This illustration by José Roy is a frontispiece created for a rare edition of Les Chants de Maldoror published by Genonceaux in 1890. Roy (1860–1924) was a French artist whose work receives little attention today but his Maldoror illustration happens to be the first of its kind, and a picture that serves the text better than some of those being produced a few years later. The detail of a flayed man stepping out of his skin prefigures Clive Barker by almost a century, a further example of the ways in which Lautréamont’s baleful masterpiece was ahead of his time.
Netherlands, 1917. Cover art by WF Gouwe.
Previous posts here have concerned illustrated editions of Maldoror but this one is all about the covers.
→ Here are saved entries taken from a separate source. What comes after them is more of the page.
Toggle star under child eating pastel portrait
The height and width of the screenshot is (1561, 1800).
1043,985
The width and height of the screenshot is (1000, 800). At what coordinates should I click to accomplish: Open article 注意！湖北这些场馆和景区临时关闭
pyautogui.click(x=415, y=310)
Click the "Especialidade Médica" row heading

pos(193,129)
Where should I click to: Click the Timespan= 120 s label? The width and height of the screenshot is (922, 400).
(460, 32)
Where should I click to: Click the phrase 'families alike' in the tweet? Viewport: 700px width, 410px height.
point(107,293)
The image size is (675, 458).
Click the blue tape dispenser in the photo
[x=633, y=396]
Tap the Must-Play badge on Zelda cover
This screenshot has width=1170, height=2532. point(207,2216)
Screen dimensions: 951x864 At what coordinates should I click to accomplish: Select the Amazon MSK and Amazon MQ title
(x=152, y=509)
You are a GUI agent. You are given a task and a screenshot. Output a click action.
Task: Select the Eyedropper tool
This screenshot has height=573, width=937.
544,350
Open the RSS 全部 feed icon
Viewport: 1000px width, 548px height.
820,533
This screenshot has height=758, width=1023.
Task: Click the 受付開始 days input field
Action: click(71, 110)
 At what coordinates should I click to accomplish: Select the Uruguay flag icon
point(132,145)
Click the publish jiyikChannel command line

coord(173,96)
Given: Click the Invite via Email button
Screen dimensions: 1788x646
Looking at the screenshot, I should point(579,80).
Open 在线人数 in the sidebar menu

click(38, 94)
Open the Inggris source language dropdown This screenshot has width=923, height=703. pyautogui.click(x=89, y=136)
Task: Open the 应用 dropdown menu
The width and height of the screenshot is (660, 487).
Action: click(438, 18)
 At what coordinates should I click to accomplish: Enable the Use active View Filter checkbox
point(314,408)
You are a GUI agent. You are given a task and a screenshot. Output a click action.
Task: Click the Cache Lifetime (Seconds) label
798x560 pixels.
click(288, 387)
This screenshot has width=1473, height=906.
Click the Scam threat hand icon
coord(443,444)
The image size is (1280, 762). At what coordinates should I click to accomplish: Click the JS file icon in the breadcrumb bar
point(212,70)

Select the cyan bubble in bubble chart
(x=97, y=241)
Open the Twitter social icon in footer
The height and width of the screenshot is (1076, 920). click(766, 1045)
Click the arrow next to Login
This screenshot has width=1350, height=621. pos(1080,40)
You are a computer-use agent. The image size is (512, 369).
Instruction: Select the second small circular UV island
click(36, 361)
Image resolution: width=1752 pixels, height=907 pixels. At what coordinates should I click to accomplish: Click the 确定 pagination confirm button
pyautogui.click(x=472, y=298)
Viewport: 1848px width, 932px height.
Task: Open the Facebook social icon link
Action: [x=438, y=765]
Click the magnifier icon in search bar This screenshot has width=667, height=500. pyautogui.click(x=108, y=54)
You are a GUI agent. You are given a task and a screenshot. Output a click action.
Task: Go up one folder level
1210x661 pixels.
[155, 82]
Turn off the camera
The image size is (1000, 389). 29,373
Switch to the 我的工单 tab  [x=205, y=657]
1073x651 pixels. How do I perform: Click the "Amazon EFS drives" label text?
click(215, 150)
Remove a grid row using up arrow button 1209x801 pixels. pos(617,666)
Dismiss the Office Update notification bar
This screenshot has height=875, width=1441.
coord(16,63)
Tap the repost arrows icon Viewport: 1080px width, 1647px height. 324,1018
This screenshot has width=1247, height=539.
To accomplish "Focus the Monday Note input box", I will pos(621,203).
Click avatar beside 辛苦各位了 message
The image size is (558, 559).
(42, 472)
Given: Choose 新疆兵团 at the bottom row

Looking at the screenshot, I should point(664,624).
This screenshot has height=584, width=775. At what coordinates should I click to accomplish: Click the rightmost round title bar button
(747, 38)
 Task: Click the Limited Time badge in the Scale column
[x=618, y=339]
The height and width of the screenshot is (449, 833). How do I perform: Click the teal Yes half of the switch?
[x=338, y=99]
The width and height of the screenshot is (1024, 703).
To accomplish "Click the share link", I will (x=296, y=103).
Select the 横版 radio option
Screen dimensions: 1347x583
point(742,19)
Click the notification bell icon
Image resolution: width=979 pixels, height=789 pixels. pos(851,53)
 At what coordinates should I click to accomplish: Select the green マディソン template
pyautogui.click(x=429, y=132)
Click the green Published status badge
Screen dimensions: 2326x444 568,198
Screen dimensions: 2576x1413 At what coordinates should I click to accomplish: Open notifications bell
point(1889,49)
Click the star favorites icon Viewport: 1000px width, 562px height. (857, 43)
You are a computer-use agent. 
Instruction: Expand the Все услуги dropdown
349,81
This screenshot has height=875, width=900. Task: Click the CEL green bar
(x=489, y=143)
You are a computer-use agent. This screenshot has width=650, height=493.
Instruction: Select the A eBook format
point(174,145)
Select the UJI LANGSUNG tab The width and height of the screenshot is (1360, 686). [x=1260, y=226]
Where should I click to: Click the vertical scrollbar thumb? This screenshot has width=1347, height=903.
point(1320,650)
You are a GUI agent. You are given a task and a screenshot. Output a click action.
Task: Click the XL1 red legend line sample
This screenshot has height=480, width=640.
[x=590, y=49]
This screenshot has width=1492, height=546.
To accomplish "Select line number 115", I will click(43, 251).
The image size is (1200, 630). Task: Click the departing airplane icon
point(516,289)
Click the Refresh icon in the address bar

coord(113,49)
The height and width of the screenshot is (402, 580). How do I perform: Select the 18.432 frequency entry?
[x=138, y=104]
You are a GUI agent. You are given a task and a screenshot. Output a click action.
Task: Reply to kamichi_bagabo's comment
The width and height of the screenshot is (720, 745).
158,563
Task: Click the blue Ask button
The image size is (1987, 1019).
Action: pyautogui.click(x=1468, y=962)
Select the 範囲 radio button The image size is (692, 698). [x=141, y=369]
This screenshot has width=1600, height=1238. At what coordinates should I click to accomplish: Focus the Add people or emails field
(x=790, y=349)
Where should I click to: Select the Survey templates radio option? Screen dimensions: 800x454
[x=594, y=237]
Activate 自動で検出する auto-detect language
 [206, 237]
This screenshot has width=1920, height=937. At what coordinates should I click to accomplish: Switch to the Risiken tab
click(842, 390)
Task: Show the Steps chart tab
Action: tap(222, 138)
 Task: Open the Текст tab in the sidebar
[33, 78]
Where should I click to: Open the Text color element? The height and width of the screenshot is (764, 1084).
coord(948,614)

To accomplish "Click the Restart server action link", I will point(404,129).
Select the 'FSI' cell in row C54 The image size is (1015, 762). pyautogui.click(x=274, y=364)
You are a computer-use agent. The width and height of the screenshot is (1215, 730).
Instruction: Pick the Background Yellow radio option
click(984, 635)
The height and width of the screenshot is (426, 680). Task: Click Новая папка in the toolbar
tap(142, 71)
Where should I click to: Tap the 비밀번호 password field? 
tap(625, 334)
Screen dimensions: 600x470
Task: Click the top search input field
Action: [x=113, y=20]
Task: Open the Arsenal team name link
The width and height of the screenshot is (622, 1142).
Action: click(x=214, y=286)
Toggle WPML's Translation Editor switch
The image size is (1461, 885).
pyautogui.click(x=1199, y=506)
Literary classics aren’t always very rewarding in this respect but Maldoror’s textual and imaginative wildness has prompted an assortment of illustrative choices that range from the appropriate to the bewilderingly arbitrary. The following covers are a selection of the more notable examples, avoiding those without pictures or ones that use photographs of the book’s enigmatic author, Isidore Ducasse.
Italy, 1944. Cover art by Mario De Luigi.
France, 1947. Cover and interior illustrations by Jacques Houplain.
Salvador Dalí was the first well-known artist to illustrate Maldoror but his 1934 edition was published with plain black boards. Houplain’s illustrations follow the text more closely than do those by Dalí, Magritte or Bellmer, all of whom remain preoccupied with their own obsessions.
Belgium, 1948. Cover and interior illustrations by René Magritte.
France, 1963. Cover art by Paul Jamotte.